The Compact Linear Collider (CLIC) is a mature option for a future electron-positron collider operating at centre-of-mass energies of up to 3 TeV. CLIC will be built and operated in a staged approach with three centre-of-mass energies currently assumed to be 380 GeV, 1.5 TeV and 3 TeV. The energy of the initial stage was chosen to optimize the physics potential in terms of Higgs-boson and top-quark measurements. This contribution discusses the prospects for precision measurements of top-quark properties at the first stage of CLIC, based on detailed simulation studies, taking into account luminosity spectra and beam induced backgrounds, full detector simulation based on Geant4, final state reconstruction based on particle flow approach with PandoraPFA, jet clustering with the VLC algorithm as implemented in the FastJet package, and flavour tagging with LcfiPlus.

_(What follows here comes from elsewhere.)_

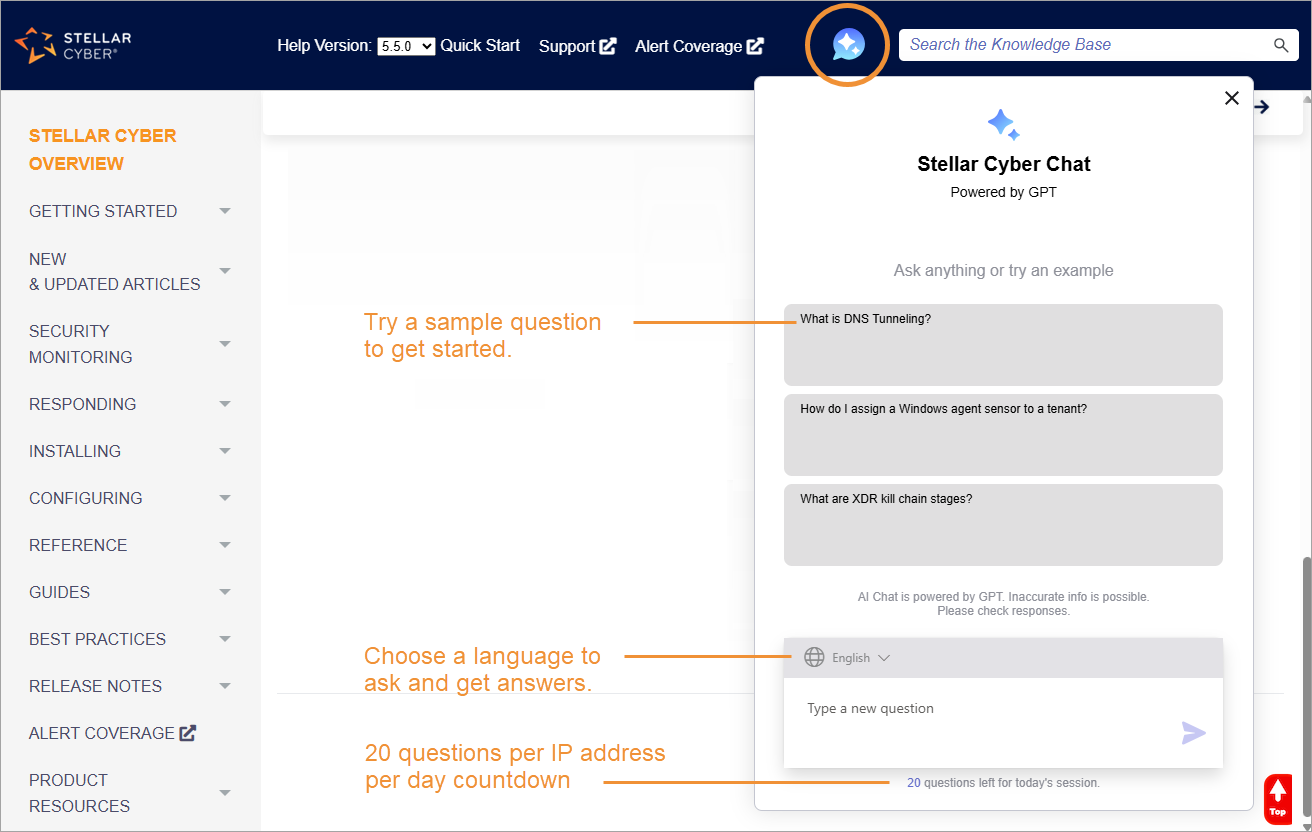This screenshot has width=1312, height=832.
Task: Open the Alert Coverage header link
Action: (699, 46)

Based on a dedicated centre-of-mass energy scan around the top-quark pair production threshold, the top-quark mass can be determined with a precision of about 50 MeV in a theoretically well-defined manner. This scan is also sensitive to the top-quark width and Yukawa coupling. Other approaches to extract the top-quark mass at the first stage of CLIC make use of ISR photons or the direct reconstruction of the top quarks. Precise measurements of the differential top-quark pair production cross sections at 380 GeV, for different electron beam polarisations, allow the study of top-quark couplings to electroweak gauge bosons. Expected limits on new physics contributions described in terms of Effective Field Theory (EFT) operator coefficients are presented, showing sensitivity of the first CLIC stage to mass scales beyond 10 TeV. The large number of top-quark pairs produced also allows competitive searches for Flavour Changing Neutral Current (FCNC) top-quark decays with charm quarks in the final state. Exclusion limits expected for 500 fb$^{-1}$ collected at the first stage of CLIC are presented for t$\rightarrow$cH, t$\rightarrow$c$\gamma$ and t$\rightarrow$cE$_{miss}$ channels, reaching down to $4.7 \cdot 10^{-5}$ for BR(t$\rightarrow$c$\gamma$).